Névine Lameï, Lundi, 01 juillet 2013

Le jeune chanteur-luthiste Khater Dawa apporte son soutien à toute révolution « humaine ». Sa musique originale est inspirée de l’héritage musical d’Alep et est issue des tragédies de son pays.

Khater Dawa
Le jeune chanteur-luthiste Khater Dawa. (Photo: Amr Gamal)

C’est en 2008 qu’il quitte la Syrie, destination Abu-Dhabi. Et c’est au Caire qu’il réside depuis 2010, pour étudier à la Maison du luth arabe. On l’appelle l’artiste « né avec la révolution ». Son répertoire compte plus d’une dizaine de chansons composées notamment pour la révolution syrienne. Il s’agit du jeune chanteur-luthiste syrien Khater Dawa, 24 ans. « Avec le déclenchement des révolutions tunisienne et égyptienne, j’ai réalisé que les peuples arabes étaient déterminés à faire chuter la dictature. J’ai même prévu que le Printemps arabe s’étendrait jusqu’en Syrie. Un sentiment que je communiquais d’Egypte avec mes amis syriens à travers Facebook et Twitter », déclare Dawa, dont la musique satisfait le goût d’un jeune public contemporain, sans jamais négliger le patrimoine culturel arabe et l’héritage musical d’Alep. Ceci est clair dans des chansons comme Al-Horr qal Souria (le libre a dit Syrie), Al-Chaab yourid (le peuple veut), Ya Cham hal al-nasr (ô Syrie-Liban, la victoire est proche), Mén al-haram lel Cham (des pyramides au Syrie-Liban). Des chansons qu’il transmet sur Youtube, à ses confrères syriens en Syrie, mais aussi à travers des concerts live, organisés dans les espaces publics et les centres culturels d’Egypte. Khater Dawa chante pour des Syriens et des Egyptiens qui partagent les mêmes préoccupations arabes. Titulaire cette année d’une bourse fournie par Al-Mawred Al-Saqafi (ressources culturelles), il vient de donner son plus récent concert au théâtre Guéneina au parc d’Al-Azhar.

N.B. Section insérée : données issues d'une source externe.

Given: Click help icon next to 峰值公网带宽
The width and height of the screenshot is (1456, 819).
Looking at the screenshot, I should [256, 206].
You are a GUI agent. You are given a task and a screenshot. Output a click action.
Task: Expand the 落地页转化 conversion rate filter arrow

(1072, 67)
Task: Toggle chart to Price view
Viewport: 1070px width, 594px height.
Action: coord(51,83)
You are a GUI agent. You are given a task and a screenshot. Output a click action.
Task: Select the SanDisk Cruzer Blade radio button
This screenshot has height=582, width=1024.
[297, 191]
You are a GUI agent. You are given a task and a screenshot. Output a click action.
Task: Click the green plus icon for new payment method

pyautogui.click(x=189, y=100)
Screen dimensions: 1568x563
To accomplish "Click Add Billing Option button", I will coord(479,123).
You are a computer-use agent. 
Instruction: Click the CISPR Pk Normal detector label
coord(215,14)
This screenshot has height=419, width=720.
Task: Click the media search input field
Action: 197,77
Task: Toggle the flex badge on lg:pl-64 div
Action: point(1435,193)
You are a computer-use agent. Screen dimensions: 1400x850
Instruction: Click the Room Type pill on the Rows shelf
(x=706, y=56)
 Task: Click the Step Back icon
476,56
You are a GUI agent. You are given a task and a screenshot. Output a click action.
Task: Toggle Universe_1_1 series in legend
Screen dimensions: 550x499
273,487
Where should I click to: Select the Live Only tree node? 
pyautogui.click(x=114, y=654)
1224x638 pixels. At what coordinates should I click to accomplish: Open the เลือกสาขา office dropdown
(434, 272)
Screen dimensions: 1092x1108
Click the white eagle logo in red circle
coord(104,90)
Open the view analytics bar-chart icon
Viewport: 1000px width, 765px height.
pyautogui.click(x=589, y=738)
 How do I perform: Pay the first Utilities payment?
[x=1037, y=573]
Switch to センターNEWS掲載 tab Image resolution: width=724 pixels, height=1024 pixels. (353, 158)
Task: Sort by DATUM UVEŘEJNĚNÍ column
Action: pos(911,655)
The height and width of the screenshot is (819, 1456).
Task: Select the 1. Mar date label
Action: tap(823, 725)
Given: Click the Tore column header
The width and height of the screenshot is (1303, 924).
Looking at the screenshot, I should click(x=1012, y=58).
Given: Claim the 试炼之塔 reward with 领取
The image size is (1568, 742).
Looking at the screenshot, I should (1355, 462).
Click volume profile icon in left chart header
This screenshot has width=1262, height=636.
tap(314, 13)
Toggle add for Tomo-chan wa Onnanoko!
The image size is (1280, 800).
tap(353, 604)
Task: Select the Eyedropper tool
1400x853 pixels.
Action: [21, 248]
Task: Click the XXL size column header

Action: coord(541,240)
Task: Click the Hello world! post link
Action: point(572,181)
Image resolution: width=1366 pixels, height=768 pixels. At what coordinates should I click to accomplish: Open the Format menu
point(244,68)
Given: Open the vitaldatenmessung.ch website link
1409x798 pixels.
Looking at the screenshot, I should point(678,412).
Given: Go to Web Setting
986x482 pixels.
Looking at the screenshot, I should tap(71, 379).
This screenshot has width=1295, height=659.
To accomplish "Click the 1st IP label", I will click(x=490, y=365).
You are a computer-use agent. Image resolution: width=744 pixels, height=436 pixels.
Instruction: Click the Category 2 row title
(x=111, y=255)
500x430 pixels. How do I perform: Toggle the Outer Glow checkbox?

D’ailleurs, Dawa devrait y annoncer le lancement de son nouvel album Nahw toloue al-chams (vers le lever du soleil). Un album mêlant héritage musical d’Alep et chants montagnards, aux rythmes modernes d’instruments occidentaux, incrustés de reggae et de bossanova. Cependant, Dawa a préféré reporter le lancement de son album, vu les conditions actuelles en Egypte. Ce chanteur est présent dans toutes les marches de protestation en solidarité avec tout être humain en quête de liberté. « J’aurai bien aimé apporter ma solidarité avec le peuple syrien dans mon pays, mais comment le faire avec la cruauté des combats en Syrie. N’avez-vous pas entendu parler de l’activiste syrien, le martyr Ghayath Mattar à qui on a arraché la gorge ! D’ailleurs, j’ai quitté la Syrie en 2008, avant même la révolution, pour échapper à l’armée syrienne, une armée très loin du patriotisme. Comme je suis né à Mesiaf, une toute petite ville syrienne envahie par les soldats conscrits du régime de Bachar Al-Assad, je connais de près la nature de cette armée. Ceci, depuis l’intifada à Qamechli de la communauté kurde de Syrie, en 2004 », déclare Dawa qui croit à la résistance.

L’Egypte l’inspire

En Egypte, pendant la révolution du 25 janvier, Dawa a admiré le chant de ses confrères égyptiens qui chantent au sein des troupes de musique indépendantes : Hazem Chahine, Mohamad Mohsen et Rami Essam. « J’ai admiré leur enthousiasme et leur courage de chanter sur la place Tahrir devant des milliers d’Egyptiens. Ce sont des voix révolutionnaires qui avaient plus ou moins la liberté de critiquer le régime. Mais en Syrie, si on fait la moindre critique à l’égard du régime on est tout de suite condamné », affirme Dawa.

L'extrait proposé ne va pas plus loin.